Data provided:
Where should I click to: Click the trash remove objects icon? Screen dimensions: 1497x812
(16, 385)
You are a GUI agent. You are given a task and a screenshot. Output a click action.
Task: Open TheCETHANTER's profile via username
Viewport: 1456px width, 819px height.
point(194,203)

Work task:
An exact copy of the listing is what's needed here.

Task solution:
Where should I click to: Click the trash remove objects icon? Screen dimensions: 1497x812
(16, 385)
You are a GUI agent. You are given a task and a screenshot. Output a click action.
Task: Open TheCETHANTER's profile via username
Viewport: 1456px width, 819px height.
point(194,203)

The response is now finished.